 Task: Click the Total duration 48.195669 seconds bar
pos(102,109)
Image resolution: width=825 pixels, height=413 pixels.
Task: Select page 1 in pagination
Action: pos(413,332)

★ ★ ★

What to do:
Word for word, repeat the records above.

Worked solution:
 Task: Click the Total duration 48.195669 seconds bar
pos(102,109)
Image resolution: width=825 pixels, height=413 pixels.
Task: Select page 1 in pagination
Action: pos(413,332)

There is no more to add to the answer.